Masih tetap mengenakan pakaian kerja seperti saat ia menarik gerobak sampahnya, Mak Inah menuju ke balai kota. Meski masih tetap berurusan dengan sampah, kali ini Mak Inah tidak menarik gerobak. Karung pastik besar yang dibawanya. Nangkring di punggungnya.
Di halaman balai kota, upacara itu dilakukan. Ibu-ibu, pegawai kantor walikota itu, memakai kebaya lengkap, pakaian tradisional adat Jawa. Juga istri wali kotanya. Pak walikota pun memakai beskap, jarik dan blankon. Lalu, dinyanyikan lagu ‘Ibu Kita Kartini”. Mak Inah, tiba-iba ingat tadi malam ketika si Tini menyanyikan lagu itu. Sebelum ia menanyainya tentang tanggal 21 April itu. Pertanyaan yang aneh!

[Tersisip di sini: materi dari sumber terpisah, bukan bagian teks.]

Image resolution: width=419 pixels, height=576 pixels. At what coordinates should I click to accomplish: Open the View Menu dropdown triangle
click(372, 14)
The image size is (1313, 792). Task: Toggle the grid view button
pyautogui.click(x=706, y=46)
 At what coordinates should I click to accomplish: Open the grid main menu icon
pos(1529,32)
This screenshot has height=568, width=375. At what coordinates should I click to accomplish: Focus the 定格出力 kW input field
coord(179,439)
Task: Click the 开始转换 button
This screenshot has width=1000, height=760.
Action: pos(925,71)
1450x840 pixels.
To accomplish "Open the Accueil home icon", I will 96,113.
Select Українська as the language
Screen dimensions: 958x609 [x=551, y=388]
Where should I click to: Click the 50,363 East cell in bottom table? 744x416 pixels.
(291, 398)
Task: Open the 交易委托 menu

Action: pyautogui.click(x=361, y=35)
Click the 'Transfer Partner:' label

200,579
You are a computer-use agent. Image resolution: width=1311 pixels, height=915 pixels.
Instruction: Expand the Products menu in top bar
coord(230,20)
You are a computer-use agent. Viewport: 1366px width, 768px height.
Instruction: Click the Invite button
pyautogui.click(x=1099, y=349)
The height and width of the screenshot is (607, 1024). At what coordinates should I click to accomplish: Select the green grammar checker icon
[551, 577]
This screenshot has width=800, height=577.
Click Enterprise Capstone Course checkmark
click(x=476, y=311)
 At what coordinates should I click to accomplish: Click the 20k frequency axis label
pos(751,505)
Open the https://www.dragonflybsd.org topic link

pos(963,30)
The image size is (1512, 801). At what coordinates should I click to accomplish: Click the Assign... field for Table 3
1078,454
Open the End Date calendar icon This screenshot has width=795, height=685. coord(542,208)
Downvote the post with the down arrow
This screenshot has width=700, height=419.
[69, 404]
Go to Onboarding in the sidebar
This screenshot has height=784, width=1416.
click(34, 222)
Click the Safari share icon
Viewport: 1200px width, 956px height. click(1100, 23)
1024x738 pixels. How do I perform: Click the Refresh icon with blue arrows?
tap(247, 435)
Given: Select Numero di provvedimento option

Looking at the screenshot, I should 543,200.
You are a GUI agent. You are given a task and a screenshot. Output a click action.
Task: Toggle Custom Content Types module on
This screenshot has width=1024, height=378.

Upacara telah selesaii. Pesta di kantor wali kota pun usai. Mobil-mobil kembali mengangkut para istri itu kembali ke rumahnya. Tidak seperti hari-hari biasanya, hari ini bapak-bapak itu seakan bersimpuh di kaki wanita. Dan, wanita seperti menjadi ratu sehari. Ibu-ibu itu sejak subuh telah pergi ke salon kecantikan. Hari ini ibu-ibu itu harus nampak cantik. Harus nampak bak seorang ratu. Konon, untuk ke salon itu mereka harus bayar mahal. Sama jumlahnya dengan gaji yang ia terima untuk tiga bulan. Gaji sebagai pengangkut sampah itu.
Tiba-tiba, Mak Inah ingat tentang Hari Kartini seperti yang dinyanyikan Tini tadi malam. Ya, hari ini 21 April adalah Hari Kartini. Lalu, ia tersenyum. Tanpa disadarinya, bibirnya bersiul: “Ibu kita Kartini, putri sejati…” Mengingat dan mengucap sepotong-sepotong lagu pendek itu. Sambil terus memunguti kotak kue, gelas dan botol plastik.
Ia akan terus berjuang seperti Kartini!